#### Records supplied ####
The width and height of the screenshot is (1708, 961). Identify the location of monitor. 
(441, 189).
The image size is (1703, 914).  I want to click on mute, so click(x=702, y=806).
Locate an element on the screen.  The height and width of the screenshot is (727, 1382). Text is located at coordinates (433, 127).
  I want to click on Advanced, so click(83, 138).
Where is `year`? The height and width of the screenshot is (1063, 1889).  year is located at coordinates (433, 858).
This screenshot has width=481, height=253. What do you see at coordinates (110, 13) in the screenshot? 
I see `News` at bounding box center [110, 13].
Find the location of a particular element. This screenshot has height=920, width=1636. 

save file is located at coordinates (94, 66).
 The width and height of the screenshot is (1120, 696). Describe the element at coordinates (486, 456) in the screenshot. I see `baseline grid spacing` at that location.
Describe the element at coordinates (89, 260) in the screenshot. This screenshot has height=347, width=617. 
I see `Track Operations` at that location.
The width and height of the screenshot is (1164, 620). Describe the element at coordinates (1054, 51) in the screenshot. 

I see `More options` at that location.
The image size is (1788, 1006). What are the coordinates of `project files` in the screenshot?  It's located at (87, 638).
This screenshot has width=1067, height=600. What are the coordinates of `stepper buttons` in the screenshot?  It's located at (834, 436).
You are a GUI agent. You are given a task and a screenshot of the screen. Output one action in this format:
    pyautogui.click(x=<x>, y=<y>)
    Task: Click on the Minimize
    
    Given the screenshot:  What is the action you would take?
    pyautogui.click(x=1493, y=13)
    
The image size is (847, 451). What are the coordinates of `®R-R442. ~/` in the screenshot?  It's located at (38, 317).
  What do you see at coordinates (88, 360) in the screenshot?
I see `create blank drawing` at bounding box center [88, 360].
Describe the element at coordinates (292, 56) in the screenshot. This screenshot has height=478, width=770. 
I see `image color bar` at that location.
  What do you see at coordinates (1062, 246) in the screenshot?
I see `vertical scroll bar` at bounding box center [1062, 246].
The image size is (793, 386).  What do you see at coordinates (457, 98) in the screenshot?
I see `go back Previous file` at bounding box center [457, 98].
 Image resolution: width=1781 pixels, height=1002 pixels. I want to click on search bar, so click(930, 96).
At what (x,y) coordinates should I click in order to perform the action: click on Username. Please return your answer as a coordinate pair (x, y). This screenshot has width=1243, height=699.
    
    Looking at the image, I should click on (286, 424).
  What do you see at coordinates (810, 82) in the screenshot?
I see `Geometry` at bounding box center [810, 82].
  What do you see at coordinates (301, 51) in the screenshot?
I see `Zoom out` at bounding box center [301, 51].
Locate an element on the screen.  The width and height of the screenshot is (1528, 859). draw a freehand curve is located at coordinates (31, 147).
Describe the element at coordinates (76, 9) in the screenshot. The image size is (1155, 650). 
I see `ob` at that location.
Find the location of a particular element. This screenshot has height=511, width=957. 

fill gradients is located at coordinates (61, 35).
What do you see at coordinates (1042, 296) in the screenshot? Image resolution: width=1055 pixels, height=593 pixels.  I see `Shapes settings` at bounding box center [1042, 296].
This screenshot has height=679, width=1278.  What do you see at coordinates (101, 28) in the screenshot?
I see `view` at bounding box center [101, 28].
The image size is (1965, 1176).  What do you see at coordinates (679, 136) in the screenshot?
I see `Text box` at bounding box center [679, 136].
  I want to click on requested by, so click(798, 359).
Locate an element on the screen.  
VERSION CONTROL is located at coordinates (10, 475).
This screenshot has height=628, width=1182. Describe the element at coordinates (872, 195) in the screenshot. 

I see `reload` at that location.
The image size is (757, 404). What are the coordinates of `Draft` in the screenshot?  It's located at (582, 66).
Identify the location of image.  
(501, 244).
####
_Stated task_:
Substitute "frame size" for "image size" everywhere it occurs in the data above, and leave every other character unchanged.

_Final result_:
The width and height of the screenshot is (1708, 961). Identify the location of monitor. 
(441, 189).
The frame size is (1703, 914).  I want to click on mute, so click(x=702, y=806).
Locate an element on the screen.  The height and width of the screenshot is (727, 1382). Text is located at coordinates (433, 127).
  I want to click on Advanced, so click(83, 138).
Where is `year`? The height and width of the screenshot is (1063, 1889).  year is located at coordinates (433, 858).
This screenshot has width=481, height=253. What do you see at coordinates (110, 13) in the screenshot? 
I see `News` at bounding box center [110, 13].
Find the location of a particular element. This screenshot has height=920, width=1636. 

save file is located at coordinates (94, 66).
 The width and height of the screenshot is (1120, 696). Describe the element at coordinates (486, 456) in the screenshot. I see `baseline grid spacing` at that location.
Describe the element at coordinates (89, 260) in the screenshot. This screenshot has height=347, width=617. 
I see `Track Operations` at that location.
The width and height of the screenshot is (1164, 620). Describe the element at coordinates (1054, 51) in the screenshot. 

I see `More options` at that location.
The frame size is (1788, 1006). What are the coordinates of `project files` in the screenshot?  It's located at (87, 638).
This screenshot has width=1067, height=600. What are the coordinates of `stepper buttons` in the screenshot?  It's located at (834, 436).
You are a GUI agent. You are given a task and a screenshot of the screen. Output one action in this format:
    pyautogui.click(x=<x>, y=<y>)
    Task: Click on the Minimize
    
    Given the screenshot:  What is the action you would take?
    pyautogui.click(x=1493, y=13)
    
The frame size is (847, 451). What are the coordinates of `®R-R442. ~/` in the screenshot?  It's located at (38, 317).
  What do you see at coordinates (88, 360) in the screenshot?
I see `create blank drawing` at bounding box center [88, 360].
Describe the element at coordinates (292, 56) in the screenshot. This screenshot has height=478, width=770. 
I see `image color bar` at that location.
  What do you see at coordinates (1062, 246) in the screenshot?
I see `vertical scroll bar` at bounding box center [1062, 246].
The frame size is (793, 386).  What do you see at coordinates (457, 98) in the screenshot?
I see `go back Previous file` at bounding box center [457, 98].
 Image resolution: width=1781 pixels, height=1002 pixels. I want to click on search bar, so click(930, 96).
At what (x,y) coordinates should I click in order to perform the action: click on Username. Please return your answer as a coordinate pair (x, y). This screenshot has width=1243, height=699.
    
    Looking at the image, I should click on (286, 424).
  What do you see at coordinates (810, 82) in the screenshot?
I see `Geometry` at bounding box center [810, 82].
  What do you see at coordinates (301, 51) in the screenshot?
I see `Zoom out` at bounding box center [301, 51].
Locate an element on the screen.  The width and height of the screenshot is (1528, 859). draw a freehand curve is located at coordinates (31, 147).
Describe the element at coordinates (76, 9) in the screenshot. The frame size is (1155, 650). 
I see `ob` at that location.
Find the location of a particular element. This screenshot has height=511, width=957. 

fill gradients is located at coordinates (61, 35).
What do you see at coordinates (1042, 296) in the screenshot? Image resolution: width=1055 pixels, height=593 pixels.  I see `Shapes settings` at bounding box center [1042, 296].
This screenshot has height=679, width=1278.  What do you see at coordinates (101, 28) in the screenshot?
I see `view` at bounding box center [101, 28].
The frame size is (1965, 1176).  What do you see at coordinates (679, 136) in the screenshot?
I see `Text box` at bounding box center [679, 136].
  I want to click on requested by, so click(798, 359).
Locate an element on the screen.  
VERSION CONTROL is located at coordinates (10, 475).
This screenshot has height=628, width=1182. Describe the element at coordinates (872, 195) in the screenshot. 

I see `reload` at that location.
The frame size is (757, 404). What are the coordinates of `Draft` in the screenshot?  It's located at (582, 66).
Identify the location of image.  
(501, 244).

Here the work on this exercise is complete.